[Your objective]:
Copy out every line of the listing below without changing a word.

------------------------------------------------------------------------

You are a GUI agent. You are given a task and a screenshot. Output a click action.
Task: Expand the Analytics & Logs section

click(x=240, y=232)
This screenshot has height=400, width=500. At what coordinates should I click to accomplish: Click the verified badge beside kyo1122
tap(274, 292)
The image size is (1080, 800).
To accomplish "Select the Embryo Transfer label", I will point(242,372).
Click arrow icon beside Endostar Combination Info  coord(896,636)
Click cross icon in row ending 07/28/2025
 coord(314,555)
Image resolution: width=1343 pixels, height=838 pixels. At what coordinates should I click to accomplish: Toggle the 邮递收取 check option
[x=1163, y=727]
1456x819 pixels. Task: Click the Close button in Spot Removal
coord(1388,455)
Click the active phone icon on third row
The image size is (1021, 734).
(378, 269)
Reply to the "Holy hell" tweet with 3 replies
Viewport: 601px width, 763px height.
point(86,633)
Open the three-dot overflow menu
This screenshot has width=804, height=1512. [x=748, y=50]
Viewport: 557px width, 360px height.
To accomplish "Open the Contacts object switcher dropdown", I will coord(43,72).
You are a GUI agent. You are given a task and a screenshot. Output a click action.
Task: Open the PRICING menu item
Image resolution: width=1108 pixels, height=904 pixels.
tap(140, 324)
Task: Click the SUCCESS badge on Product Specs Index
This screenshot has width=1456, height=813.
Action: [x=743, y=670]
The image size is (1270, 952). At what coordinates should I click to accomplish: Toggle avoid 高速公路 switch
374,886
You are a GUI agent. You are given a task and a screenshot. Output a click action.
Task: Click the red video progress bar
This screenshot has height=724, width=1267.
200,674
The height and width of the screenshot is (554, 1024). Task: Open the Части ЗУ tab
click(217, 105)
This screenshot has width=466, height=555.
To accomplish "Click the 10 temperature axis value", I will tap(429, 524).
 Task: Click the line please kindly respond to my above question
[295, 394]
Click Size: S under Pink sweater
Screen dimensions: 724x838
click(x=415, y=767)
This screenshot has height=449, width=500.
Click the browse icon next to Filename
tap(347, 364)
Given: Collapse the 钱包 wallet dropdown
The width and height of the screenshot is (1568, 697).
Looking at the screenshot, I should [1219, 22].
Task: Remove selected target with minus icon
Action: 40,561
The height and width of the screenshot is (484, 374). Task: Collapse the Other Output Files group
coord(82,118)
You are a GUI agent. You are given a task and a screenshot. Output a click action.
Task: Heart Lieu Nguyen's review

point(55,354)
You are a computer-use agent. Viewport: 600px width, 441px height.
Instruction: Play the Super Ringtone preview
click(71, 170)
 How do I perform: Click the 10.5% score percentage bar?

------------------------------------------------------------------------

[Task output]:
You are a GUI agent. You are given a task and a screenshot. Output a click action.
Task: Expand the Analytics & Logs section

click(x=240, y=232)
This screenshot has height=400, width=500. At what coordinates should I click to accomplish: Click the verified badge beside kyo1122
tap(274, 292)
The image size is (1080, 800).
To accomplish "Select the Embryo Transfer label", I will point(242,372).
Click arrow icon beside Endostar Combination Info  coord(896,636)
Click cross icon in row ending 07/28/2025
 coord(314,555)
Image resolution: width=1343 pixels, height=838 pixels. At what coordinates should I click to accomplish: Toggle the 邮递收取 check option
[x=1163, y=727]
1456x819 pixels. Task: Click the Close button in Spot Removal
coord(1388,455)
Click the active phone icon on third row
The image size is (1021, 734).
(378, 269)
Reply to the "Holy hell" tweet with 3 replies
Viewport: 601px width, 763px height.
point(86,633)
Open the three-dot overflow menu
This screenshot has width=804, height=1512. [x=748, y=50]
Viewport: 557px width, 360px height.
To accomplish "Open the Contacts object switcher dropdown", I will coord(43,72).
You are a GUI agent. You are given a task and a screenshot. Output a click action.
Task: Open the PRICING menu item
Image resolution: width=1108 pixels, height=904 pixels.
tap(140, 324)
Task: Click the SUCCESS badge on Product Specs Index
This screenshot has width=1456, height=813.
Action: [x=743, y=670]
The image size is (1270, 952). At what coordinates should I click to accomplish: Toggle avoid 高速公路 switch
374,886
You are a GUI agent. You are given a task and a screenshot. Output a click action.
Task: Click the red video progress bar
This screenshot has height=724, width=1267.
200,674
The height and width of the screenshot is (554, 1024). Task: Open the Части ЗУ tab
click(217, 105)
This screenshot has width=466, height=555.
To accomplish "Click the 10 temperature axis value", I will tap(429, 524).
 Task: Click the line please kindly respond to my above question
[295, 394]
Click Size: S under Pink sweater
Screen dimensions: 724x838
click(x=415, y=767)
This screenshot has height=449, width=500.
Click the browse icon next to Filename
tap(347, 364)
Given: Collapse the 钱包 wallet dropdown
The width and height of the screenshot is (1568, 697).
Looking at the screenshot, I should [1219, 22].
Task: Remove selected target with minus icon
Action: 40,561
The height and width of the screenshot is (484, 374). Task: Collapse the Other Output Files group
coord(82,118)
You are a GUI agent. You are given a task and a screenshot. Output a click action.
Task: Heart Lieu Nguyen's review

point(55,354)
You are a computer-use agent. Viewport: 600px width, 441px height.
Instruction: Play the Super Ringtone preview
click(71, 170)
 How do I perform: Click the 10.5% score percentage bar?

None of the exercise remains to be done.